→ **GIVEN DATA**:
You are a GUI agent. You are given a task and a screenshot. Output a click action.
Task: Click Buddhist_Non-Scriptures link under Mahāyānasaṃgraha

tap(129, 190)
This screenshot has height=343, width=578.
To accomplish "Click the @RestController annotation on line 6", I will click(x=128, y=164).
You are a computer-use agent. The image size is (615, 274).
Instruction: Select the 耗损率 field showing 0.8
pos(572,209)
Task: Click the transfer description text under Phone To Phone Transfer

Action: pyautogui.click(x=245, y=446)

...

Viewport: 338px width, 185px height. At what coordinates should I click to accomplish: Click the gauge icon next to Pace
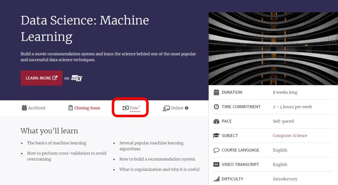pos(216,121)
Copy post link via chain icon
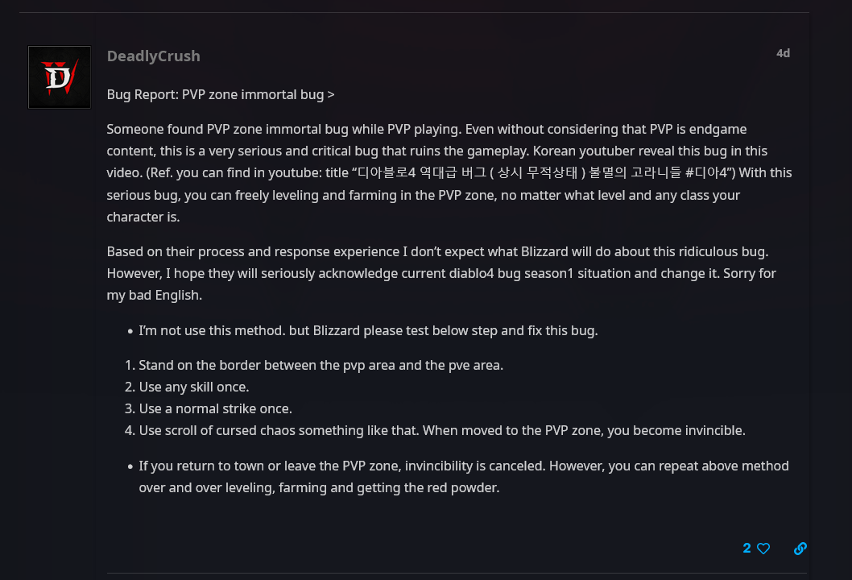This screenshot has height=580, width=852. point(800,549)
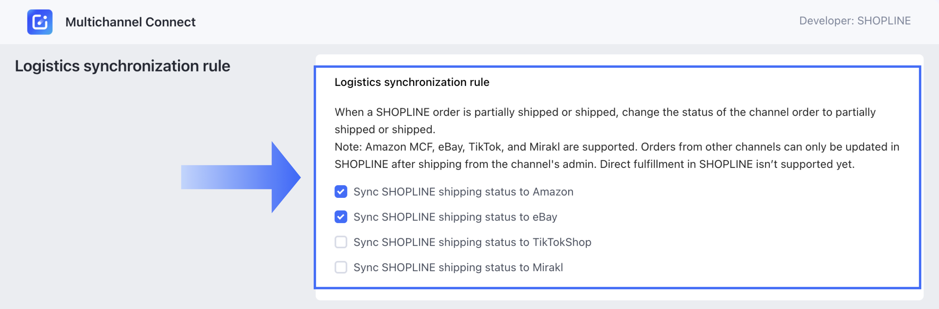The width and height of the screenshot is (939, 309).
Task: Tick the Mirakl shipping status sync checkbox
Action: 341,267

--

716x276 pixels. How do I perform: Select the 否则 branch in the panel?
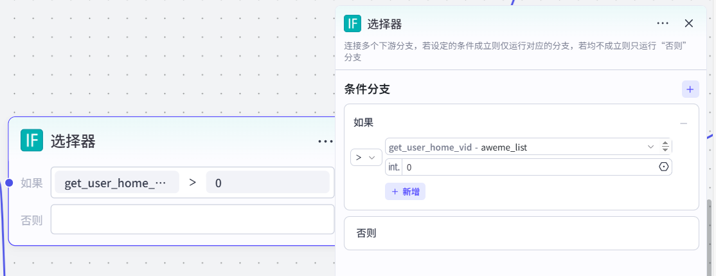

→ **EXERCISE AIM**: Format the material as a two-column CSV with the headers "prompt" and "answer". Begin at the line that has "You are a computer-use" and stop after the line that has "Action: pyautogui.click(x=245, y=446)". Give one row per pair, with each field quoted and its line breaks replaced by spaces.

→ **OUTPUT BELOW**:
prompt,answer
"You are a computer-use agent. The image size is (615, 274). Instruction: Select the 耗损率 field showing 0.8","pos(572,209)"
"Task: Click the transfer description text under Phone To Phone Transfer","Action: pyautogui.click(x=245, y=446)"